Photography is my means of expression, it's also my job. I look more than I speak and my pictures talk for me. Since I was young I have been attracted by Africa. I don't know why, there is no explanation, it's a mystery. Maybe a Juju priest put a spell on me and called me in secret to Africa, who knows?
I am French, but I studied in Brussels where I spent a lot of time walking the streets, taking pictures. From time to time I’d stop in front of one of the many tribal art galleries in town to see new forms and 'strange objects'—that’s probably when my fascination with African art was born.
I was around thirty when I first visited Africa, Benin being my first destination. I shot a story about an afro-Christian church, it was a photo-journalistic report not a personal artistic work. At the same time I began to photograph voodoo ceremonies for my own pleasure. In Benin, voodoo temples are everywhere—it's not a hidden world.
I never stopped visiting West Africa since that first trip. I made many more trips to Benin, capturing witchcraft stories such as tales of humans changing into animals and lightning punishing robbers. I have learnt to see the ocean as the home of maritime deities, and forests as shelter for peculiar creatures. I discovered the huge variety of African traditional societies and the richness of their artistic expression.
‘Magic on Earth’ is a long-term project, still ongoing, exploring the masquerades of West Africa, an endless and fascinating subject. My goal is to not only gather beautiful pictures of masks and disguised people, but I also try to go further, to reveal the invisible world surrounding them, to capture the supernatural mood.
Even if my material is ethnographic, my main goal is to create a personal and artistic body of work. African daily life is surrounded by a rich pantheon—all these gods are similar to super heroes. It brings me back to childhood, but at the same time there is something deeper.
Masquerades are linked to time, space and spirituality, the essential things of life. These images allow me to express my own questions and doubts about our stay on earth and the continuity of life, to re-think our relation with nature, to question the reality we see.

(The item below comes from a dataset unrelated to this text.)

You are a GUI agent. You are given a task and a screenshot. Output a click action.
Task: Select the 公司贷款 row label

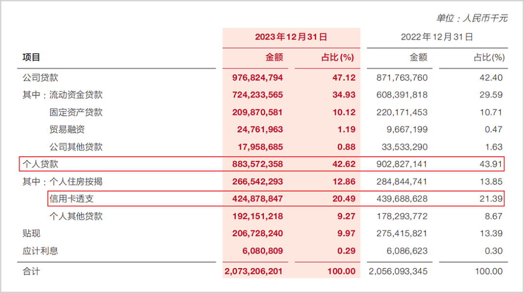coord(40,78)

The French writer Paul Valery wrote "what would we be without the help of that which does not exist". This sentence resonates with my own state of mind and maybe explains the strength of the West African imaginary world. We need magic, the masquerades are a kind of magic.
Books, museums and the internet allow us to discover so many things. It is often through this that everything begins.

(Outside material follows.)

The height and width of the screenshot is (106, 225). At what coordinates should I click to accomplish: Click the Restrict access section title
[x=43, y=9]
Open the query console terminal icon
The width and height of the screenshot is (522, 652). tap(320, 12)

The aesthetic is important in my choice, but I need to consider the location, the possible connections with the leaders and the expenses. Masquerades which remains sacred are the most interesting. It's the case of the Egungun society which honours spirits of the ancestors and perpetuate their memories. This masquerade remains very active and closed to outsiders. Wooden masks in Burkina Faso are easier to reach but fully alive and very beautiful. In my mind however, once the masquerade becomes only entertainment, it's a little bit sad and less interesting.
Devils in Sierra Leone are very impressive, especially in hunting societies. But it's hopeless to meet them without strong help from the inside. I would love to go back to Freetown to take new pictures, but I need to be in touch with the right people before, without this help it's a very complicated task.
Today some masks are very difficult to find, in Guinea for example we had to sail for days in the marshy area near Guinea-Bissau before finding a Banda mask, and of course this one was not beautiful as the ones we can see in museums. It was disappointing after such a trip in the mud under a hard sun. Books don't teach us everything.
Masks are supernatural beings travelling from the land of spirits to earth of humans. For my work, characters themselves are more interesting than ceremonies and dances. There is more power in photographing them without movement. It is motion of these beings that brings us back to the human condition. That's why I don’t take pictures during public performances.
On location, most of the time I am not allowed to move the character out of the convent or out of the compound. So I have to choose, in a restricted area, the most suitable place for the photo session. I often use triptychs and diptychs which allow me to deconstruct the space and rebuild it again in a new way, more poetic and odd. That’s my way of creating a fourth dimension, a mysterious view which suggests a parallel world.
In Yoruba culture, Egunguns come back to earth through a transition point named ‘Igbalé’. The Igbalé is a sacred no-man’s-land, usually located in the forest or in the convent. For this reason, forests and landscapes are recurring elements within my visual arrangements. The ancestors stand motionless in this space opening up a bridge from one world to another.
The image compilation is a long process. I work with argentic analog cameras. I take my time before processing films because I want to look at the photographs with a new eye. I work slowly.
There is a kind of magic when at last I find the right arrangement, sometimes pictures taken far away from each others come together and seem to be made for each other, with similar lines, perspectives or ambiance.